Records excerpted from a collection:
===

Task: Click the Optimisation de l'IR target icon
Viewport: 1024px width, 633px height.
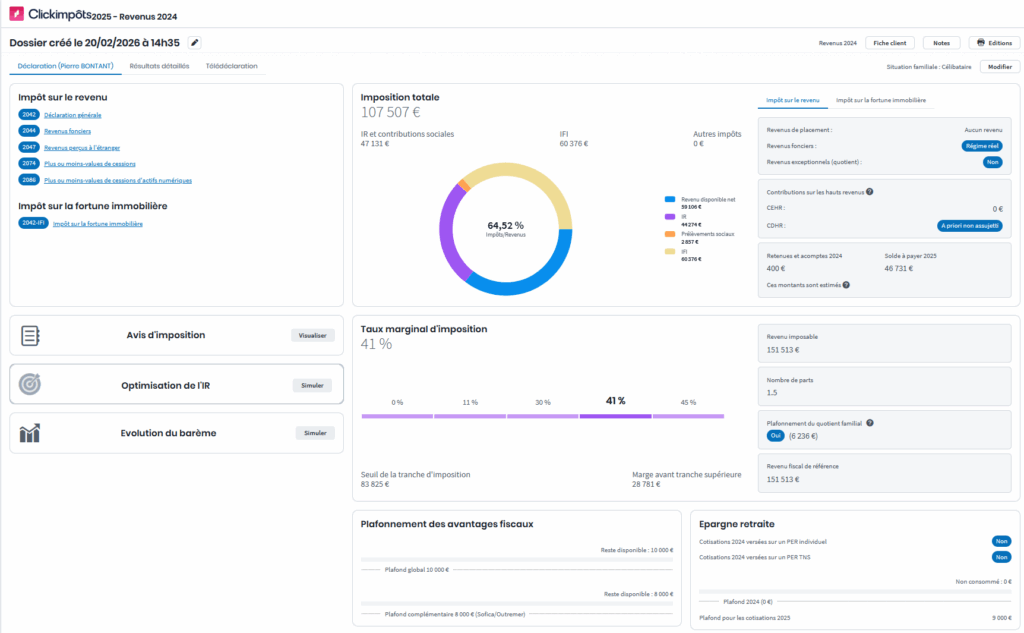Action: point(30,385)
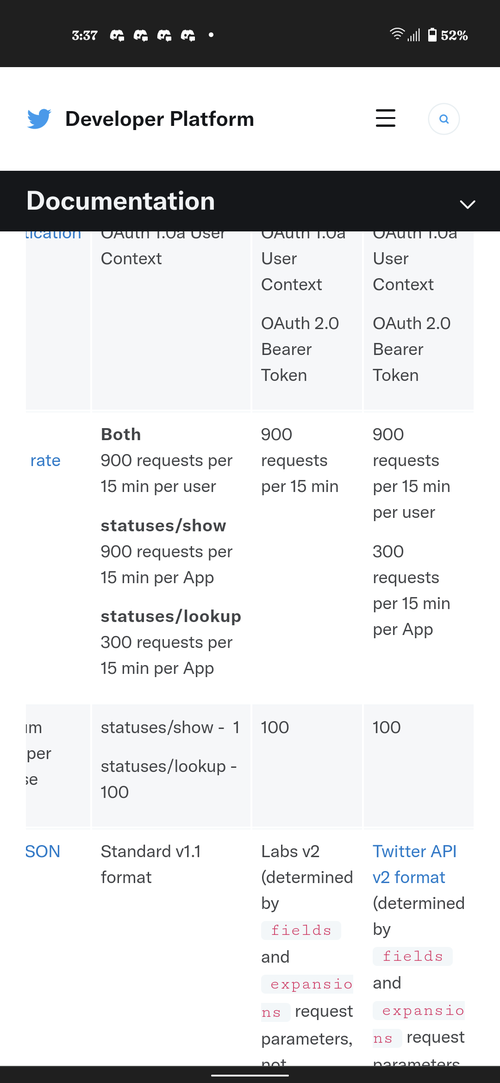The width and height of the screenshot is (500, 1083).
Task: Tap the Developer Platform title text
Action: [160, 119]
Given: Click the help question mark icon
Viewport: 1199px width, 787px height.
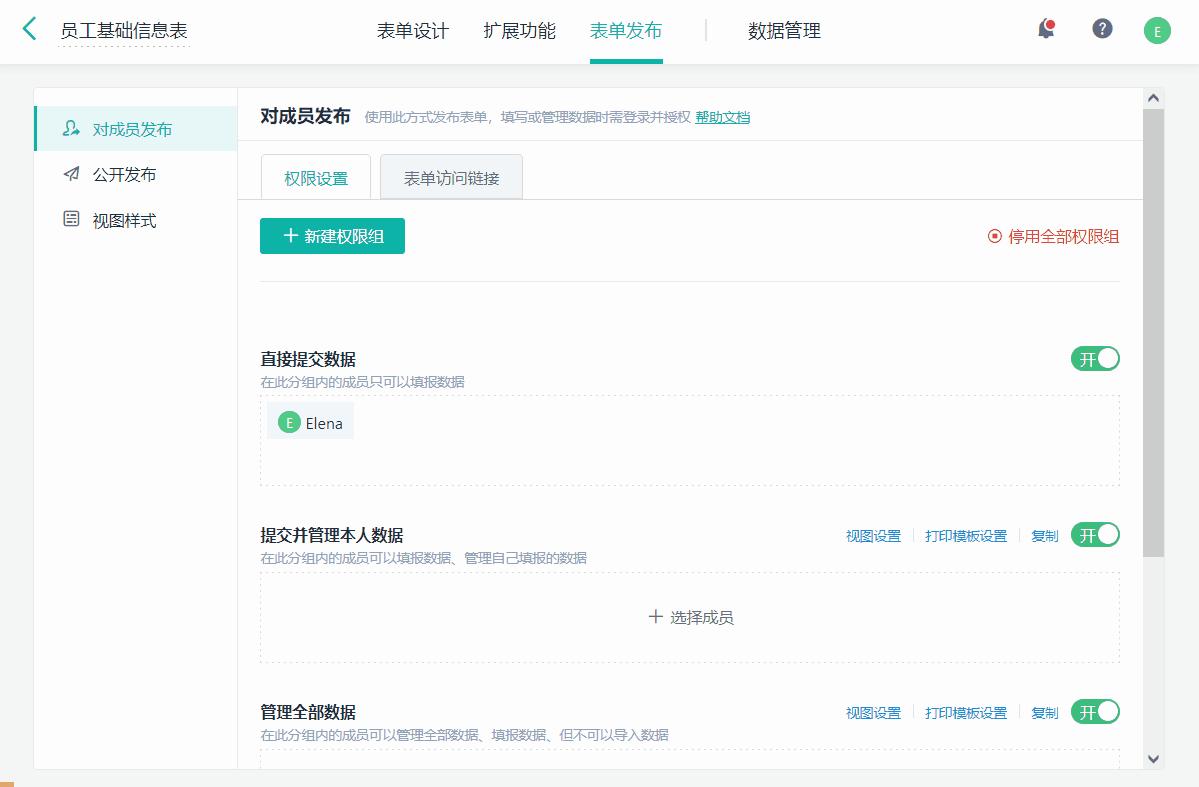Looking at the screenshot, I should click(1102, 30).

===

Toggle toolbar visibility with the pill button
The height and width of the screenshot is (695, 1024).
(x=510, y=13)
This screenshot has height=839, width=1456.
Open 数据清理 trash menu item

===

▶ **PROBLEM DESCRIPTION**:
Report the lines above that contain "icon".

▶ **EXPECTED ANSWER**:
Task: Click the Optimisation de l'IR target icon
Given: Click the help question mark icon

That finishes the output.